HOW TO COMPLETE THIS TASK:
Please work out how many lines below contain the word "computer", and reply with only that number.

MATERIAL FOR THIS TASK:

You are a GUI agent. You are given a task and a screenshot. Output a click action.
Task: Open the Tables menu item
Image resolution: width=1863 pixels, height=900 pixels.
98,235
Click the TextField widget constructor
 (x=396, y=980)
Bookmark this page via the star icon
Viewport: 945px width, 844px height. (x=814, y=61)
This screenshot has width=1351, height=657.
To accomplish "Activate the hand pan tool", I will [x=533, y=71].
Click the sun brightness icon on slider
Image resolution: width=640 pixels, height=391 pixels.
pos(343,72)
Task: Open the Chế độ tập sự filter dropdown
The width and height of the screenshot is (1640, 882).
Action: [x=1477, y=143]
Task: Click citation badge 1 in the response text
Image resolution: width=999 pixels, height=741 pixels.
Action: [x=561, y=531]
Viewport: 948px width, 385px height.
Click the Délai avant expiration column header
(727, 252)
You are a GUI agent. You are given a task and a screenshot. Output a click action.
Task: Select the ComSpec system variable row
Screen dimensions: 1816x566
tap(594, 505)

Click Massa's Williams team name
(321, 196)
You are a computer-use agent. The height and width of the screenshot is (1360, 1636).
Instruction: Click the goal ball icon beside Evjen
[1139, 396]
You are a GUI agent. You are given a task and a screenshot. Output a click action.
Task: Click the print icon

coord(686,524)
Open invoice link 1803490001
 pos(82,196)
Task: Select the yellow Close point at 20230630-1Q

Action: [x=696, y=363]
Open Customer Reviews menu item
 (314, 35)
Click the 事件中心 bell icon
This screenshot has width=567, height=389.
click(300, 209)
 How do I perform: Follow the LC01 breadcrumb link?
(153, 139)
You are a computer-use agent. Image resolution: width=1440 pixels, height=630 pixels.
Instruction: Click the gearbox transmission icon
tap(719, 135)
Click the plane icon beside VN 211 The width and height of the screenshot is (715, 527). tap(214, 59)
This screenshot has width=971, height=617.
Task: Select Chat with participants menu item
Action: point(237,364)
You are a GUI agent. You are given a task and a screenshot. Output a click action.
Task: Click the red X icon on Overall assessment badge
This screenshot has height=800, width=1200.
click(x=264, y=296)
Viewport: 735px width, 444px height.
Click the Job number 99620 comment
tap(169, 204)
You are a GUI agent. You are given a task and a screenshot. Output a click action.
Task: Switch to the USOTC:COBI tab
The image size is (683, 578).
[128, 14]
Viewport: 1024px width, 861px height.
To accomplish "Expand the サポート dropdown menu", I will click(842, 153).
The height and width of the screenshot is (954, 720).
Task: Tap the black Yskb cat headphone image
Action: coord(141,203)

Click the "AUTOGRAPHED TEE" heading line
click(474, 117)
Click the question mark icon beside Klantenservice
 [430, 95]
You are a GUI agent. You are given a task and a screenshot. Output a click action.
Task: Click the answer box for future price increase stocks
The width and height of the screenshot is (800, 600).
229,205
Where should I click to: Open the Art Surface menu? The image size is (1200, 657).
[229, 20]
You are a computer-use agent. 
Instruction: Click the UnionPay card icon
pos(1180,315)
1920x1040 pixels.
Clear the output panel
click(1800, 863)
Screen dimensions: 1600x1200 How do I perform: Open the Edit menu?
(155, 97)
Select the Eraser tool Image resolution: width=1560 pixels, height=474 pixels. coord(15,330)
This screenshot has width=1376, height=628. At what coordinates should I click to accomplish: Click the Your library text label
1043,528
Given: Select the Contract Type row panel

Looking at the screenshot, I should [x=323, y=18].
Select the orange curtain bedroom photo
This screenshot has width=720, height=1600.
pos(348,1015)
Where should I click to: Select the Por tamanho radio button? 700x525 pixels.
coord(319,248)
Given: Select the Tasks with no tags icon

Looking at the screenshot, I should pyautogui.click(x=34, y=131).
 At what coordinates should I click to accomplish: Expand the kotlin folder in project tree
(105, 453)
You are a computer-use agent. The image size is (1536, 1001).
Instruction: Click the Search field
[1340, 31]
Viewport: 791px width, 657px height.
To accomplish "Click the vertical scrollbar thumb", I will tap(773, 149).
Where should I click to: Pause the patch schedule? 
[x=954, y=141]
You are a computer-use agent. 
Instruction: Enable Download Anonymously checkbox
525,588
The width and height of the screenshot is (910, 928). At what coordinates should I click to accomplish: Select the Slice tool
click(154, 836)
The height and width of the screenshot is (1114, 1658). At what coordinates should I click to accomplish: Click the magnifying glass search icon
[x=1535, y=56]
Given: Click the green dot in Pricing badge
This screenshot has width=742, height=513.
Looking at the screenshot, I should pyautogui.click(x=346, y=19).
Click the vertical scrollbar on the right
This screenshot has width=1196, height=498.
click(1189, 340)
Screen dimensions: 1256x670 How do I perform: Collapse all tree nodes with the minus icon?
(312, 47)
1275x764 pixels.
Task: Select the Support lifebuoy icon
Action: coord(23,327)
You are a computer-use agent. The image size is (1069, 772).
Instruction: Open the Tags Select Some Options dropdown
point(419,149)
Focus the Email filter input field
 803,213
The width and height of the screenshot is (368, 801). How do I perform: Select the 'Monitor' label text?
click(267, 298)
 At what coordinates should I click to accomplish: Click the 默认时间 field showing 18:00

SOLVED EXERCISE:
6